A brief summary is provided at the end of the notebook.

**Table of content:**


- Loading data and importing libraries

- Data preprocessing:

    - Train-test split

- Modeling:

    - Decision-tree model
    - XGBoost
        - Hyperparameter optimization for XGBoost
- Summary

***
#### Loading data and importing libraries

In [1]:
# Importing libraries

import numpy as np
import pandas as pd

import matplotlib.pyplot as plt 
import seaborn as sns
import plotly.express as px
from plotly.subplots import make_subplots
import plotly.graph_objs as go
from statsmodels.api import tsa
import statsmodels.api as sm

In [2]:
# Loading dataset

aqi_df = pd.read_csv('data/air_quality_with_lags.csv', parse_dates=['Date'], index_col='Date')
aqi_df.sample(3)

Unnamed: 0_level_0,AQI,Category,Defining Parameter,Number of Sites Reporting,city_ascii,state_name,lat,lng,population,density,...,Year,Month,Day,ma_last_7d,ma_last_30d,ma_last_quarter,AQI_lag_1days,AQI_lag_7days,AQI_lag_30days,AQI_lag_365days
Date,Unnamed: 1_level_1,Unnamed: 2_level_1,Unnamed: 3_level_1,Unnamed: 4_level_1,Unnamed: 5_level_1,Unnamed: 6_level_1,Unnamed: 7_level_1,Unnamed: 8_level_1,Unnamed: 9_level_1,Unnamed: 10_level_1,Unnamed: 11_level_1,Unnamed: 12_level_1,Unnamed: 13_level_1,Unnamed: 14_level_1,Unnamed: 15_level_1,Unnamed: 16_level_1,Unnamed: 17_level_1,Unnamed: 18_level_1,Unnamed: 19_level_1,Unnamed: 20_level_1,Unnamed: 21_level_1
1987-06-11,240,Very Unhealthy,Ozone,21,Los Angeles,California,34.1141,-118.4068,12531334.0,3267.0,...,1987,6,11,200.714286,165.466667,153.428571,232.0,232.0,245.0,248.0
1984-03-01,164,Unhealthy,Ozone,20,Los Angeles,California,34.1141,-118.4068,12531334.0,3267.0,...,1984,3,1,112.428571,117.833333,131.43956,115.0,110.0,140.0,57.0
1984-09-12,90,Moderate,Ozone,22,Los Angeles,California,34.1141,-118.4068,12531334.0,3267.0,...,1984,9,12,169.857143,213.833333,229.0,67.0,255.0,237.0,297.0


***
#### Pre-processing

Since I already did some feature-engineering for the linear models and loaded the dataset that includes these lag and time features, I won't need to perform further feature engineering for the notebook. Before modeling, I'll scale and split the dataset into remainder and test sets. This time I won't be splitting it down any further, since I'll use cross-validation to optimize the models.

In [3]:
# Splitting X and y variables

X = aqi_df.drop(columns=['AQI', 'Category', 'Defining Parameter', 'Number of Sites Reporting', 'city_ascii', 'state_name', 'lat', 'lng', 'population', 'density', 'timezone'])
y = aqi_df['AQI']

#### Train-test split

In [4]:
# Train-test split into test and remainder sets to set aside some unseen data

X_remainder = pd.DataFrame(X.loc[X.index <= '2013-01-01'])
y_remainder = pd.DataFrame(y.loc[y.index <= '2013-01-01'])
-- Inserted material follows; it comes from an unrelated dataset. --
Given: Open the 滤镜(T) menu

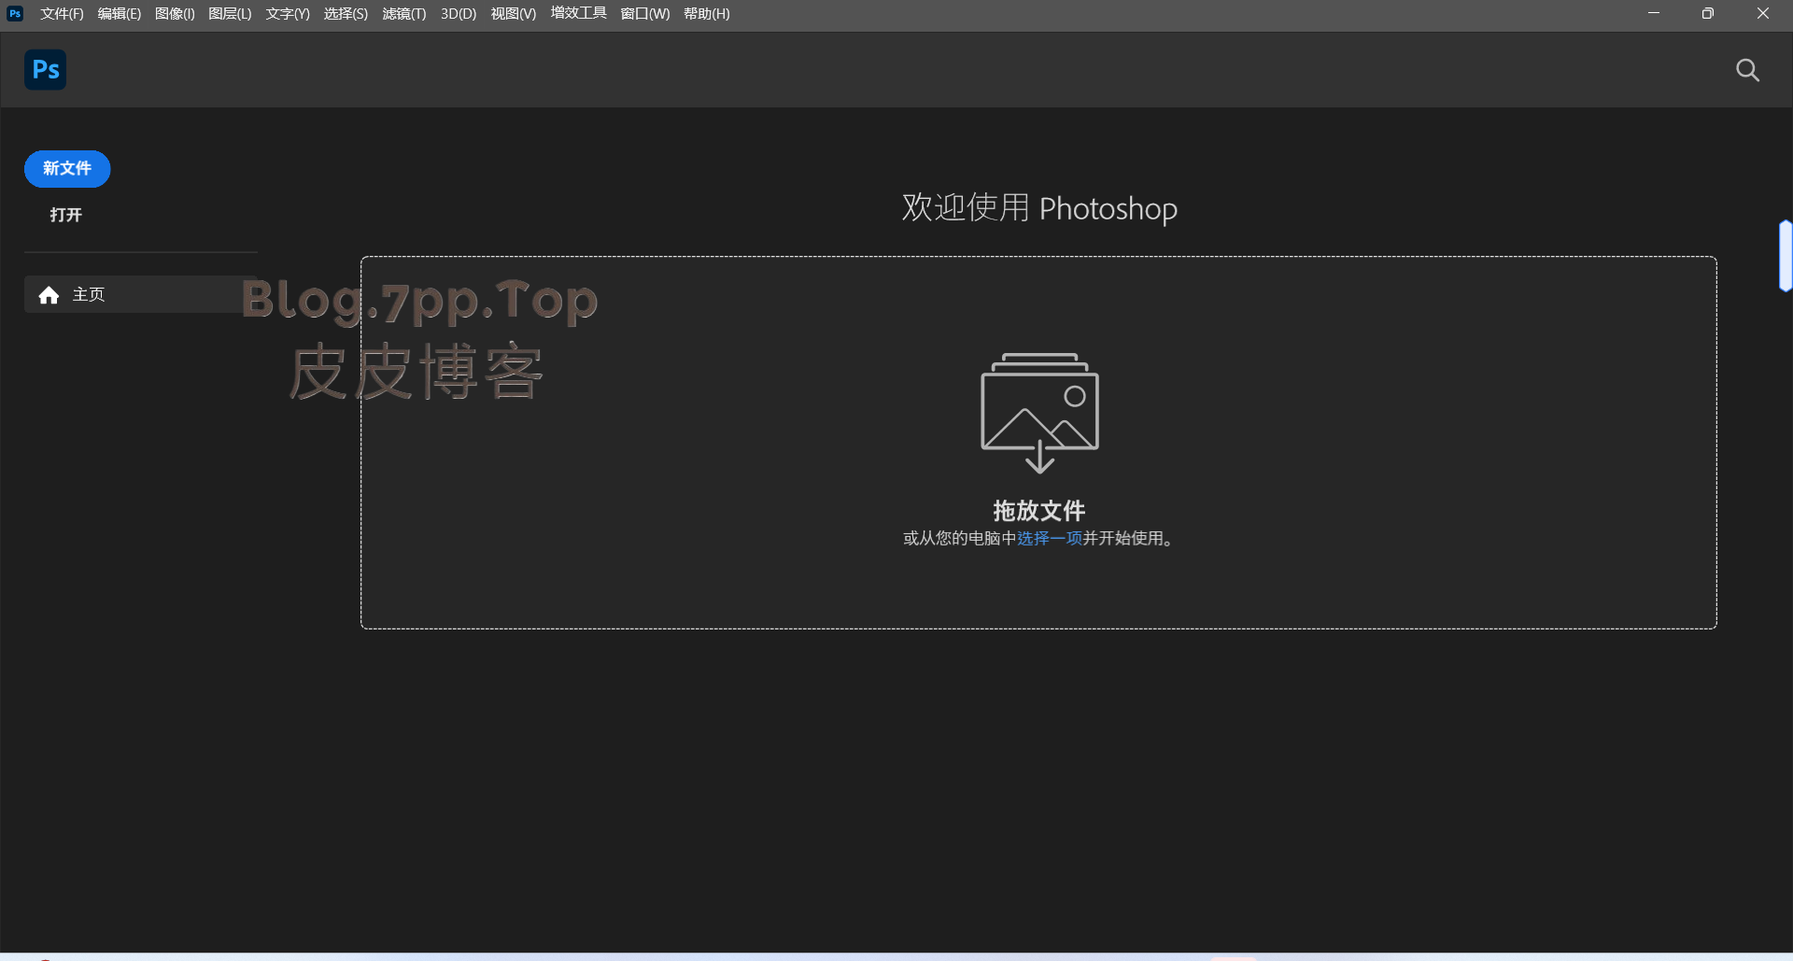Looking at the screenshot, I should [404, 14].
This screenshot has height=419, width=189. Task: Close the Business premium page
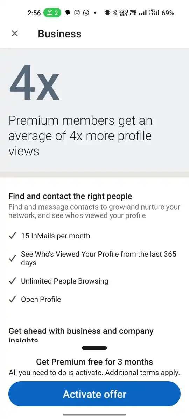14,34
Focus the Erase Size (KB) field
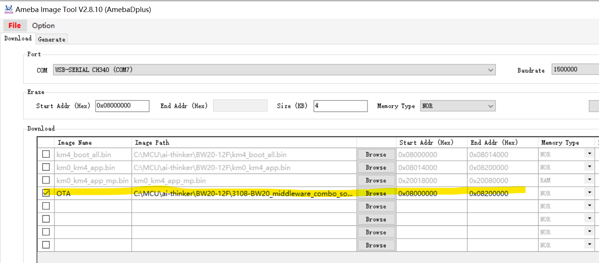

X_test = pd.DataFrame(X.loc[X.index > '2013-01-01'])
y_test = pd.DataFrame(y.loc[y.index > '2013-01-01'])

#### Scaling the data

In [5]:
# Scaling the data

from sklearn.preprocessing import StandardScaler

scaler = StandardScaler()
X_remainder_s = scaler.fit_transform(X_remainder)
X_test_s = scaler.transform(X_test)

X_remainder = pd.DataFrame(data=X_remainder_s, columns=X_remainder.columns, index=X_remainder.index)
X_test = pd.DataFrame(data=X_test_s, columns=X_test.columns, index=X_test.index)

#### Decision tree model

Reminder on the results of the baseline model:

| Model  |  Train results |  Test results |
|---|---|---|
|  Baseline (mean prediction) | 99.39%  | 100.31%  |

In [6]:
# Decision tree model

from sklearn.tree import DecisionTreeRegressor

tree = DecisionTreeRegressor(max_depth=1)
tree.fit(X_remainder, y_remainder);

In [7]:
preds_train = tree.predict(X_remainder).reshape(11690,1)
preds_test = tree.predict(X_test).reshape(3286,1)

In [8]:
mape_train = round(np.mean(abs((y_remainder - preds_train) / y_remainder)) * 100, 2)
mape_test = round(np.mean(abs((y_test - preds_test) / y_test)) * 100, 2)

print(mape_train)
print(mape_test)

36.52
44.16


We can see that the model is overfitting, it's error percentage is much lower on the training dataset than on the test set.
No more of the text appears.